High-Speed Rail: A Bad Idea But Not "Soviet"
Not so long ago, the American Right was distinguished by its moral clarity. Recall that in 2005, in the face of Democratic demands that the US “engage” with North Korea, George W. Bush replied that, no thanks, but he “hated” Kim Jong Il. (The North Korean dictator merits no other reaction from people of sound mind.) Or remember Bush envoy Karen Hughes’ visit to Saudi Arabia in the same year, in which she expressed her belief that Saudi women ought to enjoy the same rights as their American counterparts, and thereby invited the ire of many on the relativist Left. And while we often hear that Chinese people “don’t care about human rights or democracy and only want economic growth,” Bush gave the lie to this pernicious nonsense in 2008 by meeting with five dissidents prior to the Olympics.
But the Right’s recognition of simple distinctions – democracy is morally preferable to dictatorship, women’s rights should be universal, Bush isn’t Hitler – has eroded substantially in the two years since President Obama was inaugurated. And sadly, this moral rot is not confined to deranged lunatics on the street corner brandishing “Obama Is A Communist” placards – or to Michael Savage. (But I repeat myself.)
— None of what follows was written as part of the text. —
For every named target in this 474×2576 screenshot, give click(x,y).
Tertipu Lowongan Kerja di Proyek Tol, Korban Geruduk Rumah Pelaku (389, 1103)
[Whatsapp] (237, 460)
Consider, as a case in point, recent remarks by Republican Representative John Mica, the chairman of the House Transportation Committee. According to the Christian Science Monitor, in discussing the Obama Administration’s push for funding for high-speed rail, Representative Mica likened public funding for rail to the Soviet Union. This statement is illogical and misleading in the fullest: essentially all nations with rail networks receive some degree of public investment. There is nothing distinctly Soviet about the practice. (Note bene: I’m more with Michael Barone on high speed rail than Michael Stafford.) But I suspect Mica knows exactly what he’s saying when he compares public investment in rail to the Soviet Union instead of, say, Japan. He is attempting to conjure up the horrifying images that Americans associate with life under Communist dictatorship.
Note the moral dimension of Mica’s statement. It seems silly to have to point this out to a member of the United States Congress, but what made the Soviet Union distinctly evil was gulags, suppression of religion, starvation, obliteration of private enterprise, and the torture of dissidents -- not the public funding of rail networks. Likewise, right-minded people despise Kim Jong Il’s regime because it turns citizens into slaves, not because it funds public television stations. Consider another possible application of Mica’s logic: Hitler and the Nazis built the German autobahn. Eisenhower built the American interstate highway system. Therefore, Eisenhower was employing “Nazi-style” policies.
But Mica’s statement does not indicate mere illogic. It demonstrates a moral myopia no better that of the residents of Boulder, Santa Cruz, and North Hampton who brayed that they were living under a fascist dictatorship when Bush was president.